I’m attending the 2015 Online News Conference (#ONA15) on Thursday and Friday and to keep from over-tweeting — and to gather all the great stuff that’s being said — I’ll be adding notes from the panels and events in the occasionally updated post below. (There likely won’t be much that’s racing specific, although I’ll do my best to make those connections.)

Friday: We Belong Here with Soraya Chemaly (@schemaly), Dr. Michelle Ferrier (@mediaghosts), Amanda Hess (@amandahess), Laurie Penny (@Pennyred), and moderated by Sarah Jeong (@sarahjeong) #ONA15keynote

Whose Idea Of The Future Is This? with Teresa Jusino (@teresajusino), Sherryl Vint, Ytasha L. Womack (@ytashawomack), and moderated by Matt Thompson (@mthomps) #ONA15future

I’m pairing the Friday morning keynote and a panel from the last session of the day because I can’t shake the connections between them. The first was a thoughtful, nuanced, and at times, harrowing discussion of online harassment and its effects. The second was a philosophical conversation about futurism and rethinking communities, media, and technology.
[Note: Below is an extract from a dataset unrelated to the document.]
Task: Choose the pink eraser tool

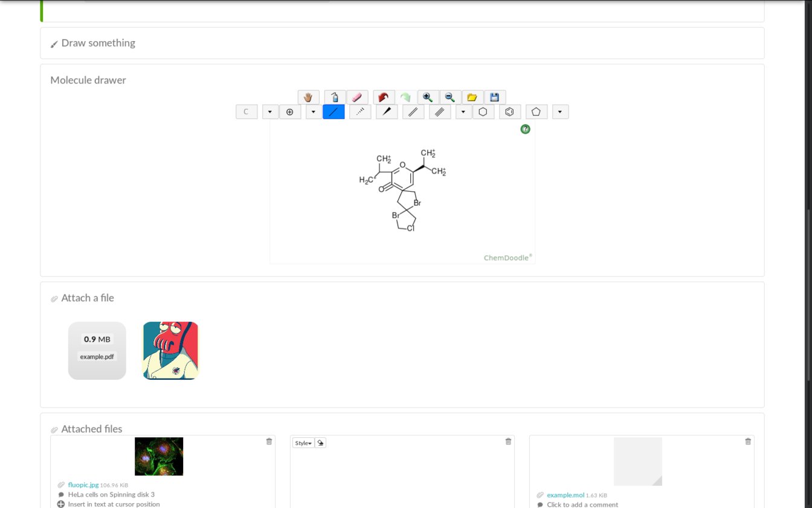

Both were very much about who gets to speak, the backlash to diversity, and imagining better.

We Belong Here tweets:

Future tweets:

Thursday: A Three-Part Plan for Audience Engagement with Greg Emerson (@emersongreg), Alexandra Smith (@alexandraleighs), and Carla Zanoni (@carlazanoni) #ONA15plan

Solid advice from all three panelists: Go where your audience is, know what your goals are, and deliver value.

How do you market your journalism? Zanoni talks about how at the Wall Street Journal, engagement editors ask, “Where is the best place to tell the story — and what kind of data can we add to it?”

“Traffic data doesn’t tell you about your content, it tells you about your audience,” says Emerson, who stresses the importance of defining what it means for a piece to “do well.” What does it mean to be successful?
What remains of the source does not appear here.